- **AIM OF THE EXERCISE**
Retype the passage on coal modeling below word for word, starting with "- Coking coal" and going on through "12.3 and 12.4.".

The liquid products produced include naptha, kerosene, and diesel. For AEO2010, coal-biomass-to-liquids capability has been incorporated into
the NEMS structure. These facilities have the same operating features
as CTL plants except 80 percent of the energy input is derived from coal
with the remaining 20 percent derived from biomass.
Coal Imports and Exports
Coal imports and exports are modeled as part of the CMMs linear program
that provides annual projections of U.S. steam and metallurgical coal exports,
in the context of world coal trade. The linear program determines the pattern
of world coal trade flows that minimize the production and transportation
costs of meeting U.S. import demand and a pre-specified set of regional
world coal import demands. It does this subject to constraints on export
capacity and trade flows.
The key assumptions underlying coal export modeling are:
- Coal buyers (importing regions) tend to spread their purchases among several
suppliers in order to reduce the impact of potential supply disruptions,
even though this may add to their purchase costs. Similarly, producers
choose not to rely on any one buyer and instead endeavor to diversify their
sales.
- Coking coal is treated as homogeneous. The model does not address quality
parameters that define coking coals. The values of these quality parameters
are defined within small ranges and affect world coking coal flows very
little.
Data inputs for coal trade modeling:
- U.S. coal exports are determined, in part, by the projected level of world
coal import demand. World steam and metallurgical coal import demands for
the AEO2010 cases are shown in Tables 12.3 and 12.4.
- Step-function coal export supply curves for all non-U.S. supply regions.
The curves provide estimates of export prices per metric ton, inclusive
of minemouth and inland freight costs, as well as the capacities for each
of the supply steps.

- **INFORMATION GIVEN**
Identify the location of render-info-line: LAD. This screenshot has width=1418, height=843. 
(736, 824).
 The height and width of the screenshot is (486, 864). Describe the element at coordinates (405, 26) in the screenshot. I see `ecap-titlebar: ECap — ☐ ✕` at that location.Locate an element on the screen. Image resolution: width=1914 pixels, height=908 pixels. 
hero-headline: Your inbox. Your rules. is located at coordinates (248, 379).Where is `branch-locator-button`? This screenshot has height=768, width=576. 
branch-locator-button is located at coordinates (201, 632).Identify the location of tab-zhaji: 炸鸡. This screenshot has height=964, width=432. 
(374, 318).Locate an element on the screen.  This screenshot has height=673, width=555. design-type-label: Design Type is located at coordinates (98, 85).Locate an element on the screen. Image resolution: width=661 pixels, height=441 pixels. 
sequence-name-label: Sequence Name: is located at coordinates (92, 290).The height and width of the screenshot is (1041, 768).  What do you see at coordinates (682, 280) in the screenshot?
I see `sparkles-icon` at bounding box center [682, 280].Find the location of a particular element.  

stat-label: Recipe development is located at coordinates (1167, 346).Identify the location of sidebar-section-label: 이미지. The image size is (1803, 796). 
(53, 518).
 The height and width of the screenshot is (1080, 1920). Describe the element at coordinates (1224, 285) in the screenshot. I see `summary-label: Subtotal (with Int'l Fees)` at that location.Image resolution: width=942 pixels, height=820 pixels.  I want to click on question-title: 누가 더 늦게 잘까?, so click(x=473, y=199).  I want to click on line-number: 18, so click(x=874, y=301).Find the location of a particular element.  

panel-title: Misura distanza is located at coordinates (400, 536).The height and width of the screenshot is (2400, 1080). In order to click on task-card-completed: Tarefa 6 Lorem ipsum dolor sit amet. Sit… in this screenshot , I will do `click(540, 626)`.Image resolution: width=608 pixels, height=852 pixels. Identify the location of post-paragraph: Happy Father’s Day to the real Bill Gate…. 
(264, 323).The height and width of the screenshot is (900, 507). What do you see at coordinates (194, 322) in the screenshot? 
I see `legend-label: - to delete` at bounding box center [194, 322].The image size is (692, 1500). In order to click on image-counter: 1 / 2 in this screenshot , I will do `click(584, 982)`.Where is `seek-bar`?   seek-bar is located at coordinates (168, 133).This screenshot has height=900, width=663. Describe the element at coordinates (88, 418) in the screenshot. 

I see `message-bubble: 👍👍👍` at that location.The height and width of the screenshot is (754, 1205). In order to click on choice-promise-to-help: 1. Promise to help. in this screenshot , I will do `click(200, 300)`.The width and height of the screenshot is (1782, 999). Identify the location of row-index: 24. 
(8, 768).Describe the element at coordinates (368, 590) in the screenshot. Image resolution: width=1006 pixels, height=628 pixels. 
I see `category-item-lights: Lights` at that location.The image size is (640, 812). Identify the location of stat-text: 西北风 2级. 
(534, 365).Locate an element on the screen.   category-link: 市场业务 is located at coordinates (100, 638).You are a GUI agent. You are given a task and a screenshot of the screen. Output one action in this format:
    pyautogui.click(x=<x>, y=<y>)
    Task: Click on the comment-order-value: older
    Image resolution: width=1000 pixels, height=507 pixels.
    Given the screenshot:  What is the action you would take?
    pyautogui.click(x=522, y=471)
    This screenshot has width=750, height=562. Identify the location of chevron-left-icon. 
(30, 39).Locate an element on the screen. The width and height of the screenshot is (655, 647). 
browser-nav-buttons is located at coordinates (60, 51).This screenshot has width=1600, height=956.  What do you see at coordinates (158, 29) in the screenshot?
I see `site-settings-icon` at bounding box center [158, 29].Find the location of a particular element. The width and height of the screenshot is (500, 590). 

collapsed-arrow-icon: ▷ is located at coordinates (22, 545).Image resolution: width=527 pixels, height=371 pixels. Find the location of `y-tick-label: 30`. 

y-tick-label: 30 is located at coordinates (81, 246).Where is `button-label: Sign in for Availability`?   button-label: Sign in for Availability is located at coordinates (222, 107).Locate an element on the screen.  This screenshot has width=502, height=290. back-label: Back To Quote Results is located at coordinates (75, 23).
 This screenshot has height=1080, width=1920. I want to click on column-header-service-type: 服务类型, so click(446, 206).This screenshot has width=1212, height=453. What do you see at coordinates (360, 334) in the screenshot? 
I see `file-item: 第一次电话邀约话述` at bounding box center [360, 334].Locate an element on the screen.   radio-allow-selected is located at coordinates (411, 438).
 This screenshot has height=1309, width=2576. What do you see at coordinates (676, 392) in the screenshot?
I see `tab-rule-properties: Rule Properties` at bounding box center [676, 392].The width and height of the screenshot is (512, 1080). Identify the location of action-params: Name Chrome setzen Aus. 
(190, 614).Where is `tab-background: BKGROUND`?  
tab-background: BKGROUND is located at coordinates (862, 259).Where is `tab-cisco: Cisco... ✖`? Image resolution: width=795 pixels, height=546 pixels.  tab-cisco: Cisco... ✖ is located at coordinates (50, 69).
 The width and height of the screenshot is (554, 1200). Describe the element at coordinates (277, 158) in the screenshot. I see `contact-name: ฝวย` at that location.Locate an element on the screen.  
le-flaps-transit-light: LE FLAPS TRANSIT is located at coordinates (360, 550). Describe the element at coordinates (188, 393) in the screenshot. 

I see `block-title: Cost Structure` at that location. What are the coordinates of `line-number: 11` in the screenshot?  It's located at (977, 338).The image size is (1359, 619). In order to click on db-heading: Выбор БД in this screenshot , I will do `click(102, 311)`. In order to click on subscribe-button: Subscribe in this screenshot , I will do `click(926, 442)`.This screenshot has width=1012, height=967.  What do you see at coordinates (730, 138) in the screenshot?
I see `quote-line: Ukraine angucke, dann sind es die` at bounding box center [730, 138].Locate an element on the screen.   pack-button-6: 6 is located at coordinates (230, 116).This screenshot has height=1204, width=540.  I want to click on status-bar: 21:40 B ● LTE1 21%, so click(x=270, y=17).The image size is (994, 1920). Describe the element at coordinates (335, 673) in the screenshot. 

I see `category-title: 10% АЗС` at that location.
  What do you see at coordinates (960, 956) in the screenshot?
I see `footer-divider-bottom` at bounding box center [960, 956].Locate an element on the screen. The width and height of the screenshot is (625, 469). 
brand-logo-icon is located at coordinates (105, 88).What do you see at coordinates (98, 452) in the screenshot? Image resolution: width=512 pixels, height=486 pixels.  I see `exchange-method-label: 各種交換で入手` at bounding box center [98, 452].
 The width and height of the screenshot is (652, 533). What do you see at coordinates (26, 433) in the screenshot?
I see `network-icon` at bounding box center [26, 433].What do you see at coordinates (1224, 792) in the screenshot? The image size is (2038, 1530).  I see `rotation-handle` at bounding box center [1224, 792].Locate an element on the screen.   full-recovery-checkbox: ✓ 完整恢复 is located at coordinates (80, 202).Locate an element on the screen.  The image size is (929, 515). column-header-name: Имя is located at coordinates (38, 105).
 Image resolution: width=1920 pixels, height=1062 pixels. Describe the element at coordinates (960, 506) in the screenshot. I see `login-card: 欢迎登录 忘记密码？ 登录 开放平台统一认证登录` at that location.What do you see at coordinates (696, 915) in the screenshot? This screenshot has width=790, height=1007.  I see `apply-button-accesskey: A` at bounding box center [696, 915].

- **PROBLEM SOLUTION**
- Coking coal is treated as homogeneous. The model does not address quality
parameters that define coking coals. The values of these quality parameters
are defined within small ranges and affect world coking coal flows very
little.
Data inputs for coal trade modeling:
- U.S. coal exports are determined, in part, by the projected level of world
coal import demand. World steam and metallurgical coal import demands for
the AEO2010 cases are shown in Tables 12.3 and 12.4.